PKK’lı kadınların öldürülmesi ile ilgili görüşleri sorulan Çelik şunları kaydetti:
"Birilerinin ikinci kez İmralıya gitmemesi artık hiç gitmeyecek anlamına gelmez. İyi niyetlerle atılan adımlarımız hep sabote edildi.Bu iyilikleri sabote etmesinler. Süreci tıkayıcı olmadık olmayacağız. Habur konusunda da iyi niyetli bir adım attık. PKK şova çevirdi, BDP siyasi propagandaya çevirdi. Kimse bunu sabote etmesin. Herkes söylemlerine ve hareketlerine dikkat etsin. Paris’te ki infazlarla ilgili ilk açıklamaları ben yapmıştım. BDP tarafından gelen salvoları biliyorsunuz. Bu konunun çok daha netleşmesi, berraklaşması gerekiyor. O zamanda bize o akla hayale gelmedik hakaretleri edenlerle o zaman yüz yüze gelmiş olacağız."

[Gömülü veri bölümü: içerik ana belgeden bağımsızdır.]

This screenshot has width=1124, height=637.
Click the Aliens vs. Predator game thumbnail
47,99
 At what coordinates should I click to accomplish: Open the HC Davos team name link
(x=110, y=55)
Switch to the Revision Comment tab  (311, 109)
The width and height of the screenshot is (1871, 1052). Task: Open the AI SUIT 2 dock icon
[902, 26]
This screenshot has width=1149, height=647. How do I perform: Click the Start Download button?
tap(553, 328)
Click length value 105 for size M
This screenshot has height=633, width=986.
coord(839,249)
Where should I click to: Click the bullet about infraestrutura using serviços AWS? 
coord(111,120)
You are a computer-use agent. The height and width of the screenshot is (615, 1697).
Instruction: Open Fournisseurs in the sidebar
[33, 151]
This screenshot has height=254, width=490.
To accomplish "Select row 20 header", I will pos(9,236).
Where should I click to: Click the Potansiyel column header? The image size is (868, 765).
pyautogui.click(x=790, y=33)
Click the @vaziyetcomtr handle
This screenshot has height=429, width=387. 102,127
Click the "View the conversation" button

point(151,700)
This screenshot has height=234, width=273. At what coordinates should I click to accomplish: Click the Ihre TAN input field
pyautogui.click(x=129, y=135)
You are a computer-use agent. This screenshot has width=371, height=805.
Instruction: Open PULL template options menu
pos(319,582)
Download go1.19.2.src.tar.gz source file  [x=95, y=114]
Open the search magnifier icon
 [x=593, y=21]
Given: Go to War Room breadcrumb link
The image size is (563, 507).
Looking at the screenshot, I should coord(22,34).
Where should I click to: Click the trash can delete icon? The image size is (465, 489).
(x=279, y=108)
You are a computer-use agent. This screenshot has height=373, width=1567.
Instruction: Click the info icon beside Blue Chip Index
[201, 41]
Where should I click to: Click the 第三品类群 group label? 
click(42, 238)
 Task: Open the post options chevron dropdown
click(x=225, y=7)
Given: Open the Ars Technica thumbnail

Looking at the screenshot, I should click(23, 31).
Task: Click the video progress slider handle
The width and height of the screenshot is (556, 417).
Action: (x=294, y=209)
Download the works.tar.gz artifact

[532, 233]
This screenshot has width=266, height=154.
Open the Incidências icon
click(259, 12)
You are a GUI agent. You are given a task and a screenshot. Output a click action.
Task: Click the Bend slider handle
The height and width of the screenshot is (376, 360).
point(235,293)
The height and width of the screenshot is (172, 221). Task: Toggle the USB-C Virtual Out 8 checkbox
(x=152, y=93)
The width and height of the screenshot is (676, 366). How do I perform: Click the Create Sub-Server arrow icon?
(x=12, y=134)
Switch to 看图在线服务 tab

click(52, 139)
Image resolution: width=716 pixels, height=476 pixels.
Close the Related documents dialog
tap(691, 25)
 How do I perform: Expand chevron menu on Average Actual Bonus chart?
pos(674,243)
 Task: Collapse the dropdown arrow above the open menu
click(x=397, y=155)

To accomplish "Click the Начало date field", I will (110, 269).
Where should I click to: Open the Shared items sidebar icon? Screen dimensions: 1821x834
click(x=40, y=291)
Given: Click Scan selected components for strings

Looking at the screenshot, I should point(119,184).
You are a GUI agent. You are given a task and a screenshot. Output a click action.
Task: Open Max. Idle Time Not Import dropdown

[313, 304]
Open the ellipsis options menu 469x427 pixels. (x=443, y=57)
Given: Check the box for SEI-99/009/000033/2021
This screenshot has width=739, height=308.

"BİR GRUP KAÇIK GELMİŞ GELİN SEYREDELİM"
Başbakan Erdoğan’ın ’3 çocuk’ sözleri ile ilgili düşünceleri sorulan Çelik şöyle cevap verdi:
"Sayın Başbakan’ın her düğünde söylediği 3 çocuk bir temennidir. Bu zorunluluk değildir. Sayın Başbakan 3 çocuğu olmayanlara ceza verin falan demedi. Benimde 3 çocuğum var keşke daha çok olsaydı. Kılıçdaroğlu, maddi tarafından bahsediyor. Fakir fukaraya bakıyorsunuz düzinelerce çocuğu var. Ama zenginin yok. 2 çocuğa kadar devlet deste4ği vereceksiniz. Üçüncüye vermeyeceksiniz. Yanlış bu. Şartlı nakit transferinde 2 çocuğa öğrencisiyse destek veriyoruz. En büyük sermayemiz nüfusumuz. Lüksemburg’un geliri 1 milyon dolarda olsa hiç bir zaman büyük ülke olamaz. Japonya’nın nüfusu 126 milyon, toparkaları da Türkiye’nin yarsı kadar değil. Tarımda yok ülkede. Başbakan’ın söylediği aykırı geliyor. Biliyorsunuz deliliğin standart olduğu yerde akıllılık sapmadır. Biz şimdi sizinle Bakırköy Akıl Hastanesi’ne gidelim bütün deliler birbirine haber verir, "Bir grup kaçık gelmiş gelin seyredelim" diye. Orada geçen akçe deliliktir onun için. Başbakan’ın söylediğini aykırı bulanlar kendilerini çek ederlerse iyi olur."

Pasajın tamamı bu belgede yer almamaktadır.